══ Data to use ══

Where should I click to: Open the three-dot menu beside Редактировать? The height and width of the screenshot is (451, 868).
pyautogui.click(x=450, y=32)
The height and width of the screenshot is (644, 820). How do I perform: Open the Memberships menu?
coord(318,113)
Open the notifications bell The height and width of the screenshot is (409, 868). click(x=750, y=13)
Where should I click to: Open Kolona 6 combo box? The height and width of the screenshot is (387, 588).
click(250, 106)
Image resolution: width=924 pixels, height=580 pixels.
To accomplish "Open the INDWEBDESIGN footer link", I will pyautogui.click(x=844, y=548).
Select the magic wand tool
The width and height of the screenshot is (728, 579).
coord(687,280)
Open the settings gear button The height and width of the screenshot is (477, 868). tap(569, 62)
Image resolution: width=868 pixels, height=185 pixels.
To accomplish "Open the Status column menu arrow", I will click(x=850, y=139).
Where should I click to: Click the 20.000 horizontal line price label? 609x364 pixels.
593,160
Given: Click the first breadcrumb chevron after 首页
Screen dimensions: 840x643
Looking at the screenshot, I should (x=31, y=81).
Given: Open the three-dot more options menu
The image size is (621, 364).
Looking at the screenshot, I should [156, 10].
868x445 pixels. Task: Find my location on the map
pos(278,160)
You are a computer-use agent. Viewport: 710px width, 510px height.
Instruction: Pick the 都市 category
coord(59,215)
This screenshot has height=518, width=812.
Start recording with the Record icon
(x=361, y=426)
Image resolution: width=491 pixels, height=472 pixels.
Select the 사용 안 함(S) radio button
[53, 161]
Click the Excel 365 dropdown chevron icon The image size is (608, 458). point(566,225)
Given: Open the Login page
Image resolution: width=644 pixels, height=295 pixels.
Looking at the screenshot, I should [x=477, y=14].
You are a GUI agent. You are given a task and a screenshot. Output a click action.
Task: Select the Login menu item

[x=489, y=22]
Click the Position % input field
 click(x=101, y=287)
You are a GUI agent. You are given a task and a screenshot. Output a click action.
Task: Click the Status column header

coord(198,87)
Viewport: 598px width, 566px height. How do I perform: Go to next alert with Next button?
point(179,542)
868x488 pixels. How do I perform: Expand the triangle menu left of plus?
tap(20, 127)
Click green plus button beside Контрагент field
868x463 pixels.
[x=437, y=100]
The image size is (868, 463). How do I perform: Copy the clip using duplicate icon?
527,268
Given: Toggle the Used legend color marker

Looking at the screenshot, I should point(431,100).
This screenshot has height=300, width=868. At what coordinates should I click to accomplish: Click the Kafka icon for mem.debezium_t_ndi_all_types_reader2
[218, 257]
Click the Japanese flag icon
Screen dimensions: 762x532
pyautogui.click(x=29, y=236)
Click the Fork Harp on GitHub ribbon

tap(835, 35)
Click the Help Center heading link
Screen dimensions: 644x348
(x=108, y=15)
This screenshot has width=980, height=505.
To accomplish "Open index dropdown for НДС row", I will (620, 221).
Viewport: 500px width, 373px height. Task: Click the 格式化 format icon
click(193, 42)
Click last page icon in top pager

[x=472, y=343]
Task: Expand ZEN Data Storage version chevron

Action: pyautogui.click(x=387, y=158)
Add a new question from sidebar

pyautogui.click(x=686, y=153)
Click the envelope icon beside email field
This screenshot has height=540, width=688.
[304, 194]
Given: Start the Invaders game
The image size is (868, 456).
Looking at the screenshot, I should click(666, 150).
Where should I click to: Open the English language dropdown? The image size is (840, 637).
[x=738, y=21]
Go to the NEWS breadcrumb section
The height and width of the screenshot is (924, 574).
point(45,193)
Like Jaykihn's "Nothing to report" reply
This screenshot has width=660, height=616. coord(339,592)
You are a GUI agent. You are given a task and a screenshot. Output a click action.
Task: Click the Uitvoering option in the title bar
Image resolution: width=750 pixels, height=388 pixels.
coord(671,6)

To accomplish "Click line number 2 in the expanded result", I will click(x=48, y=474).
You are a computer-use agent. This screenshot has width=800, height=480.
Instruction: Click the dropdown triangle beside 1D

═══

*Problem*:
Line count for the string "will": state how many lines in the data contain it, and output nothing else.

*Response for this exercise*:
4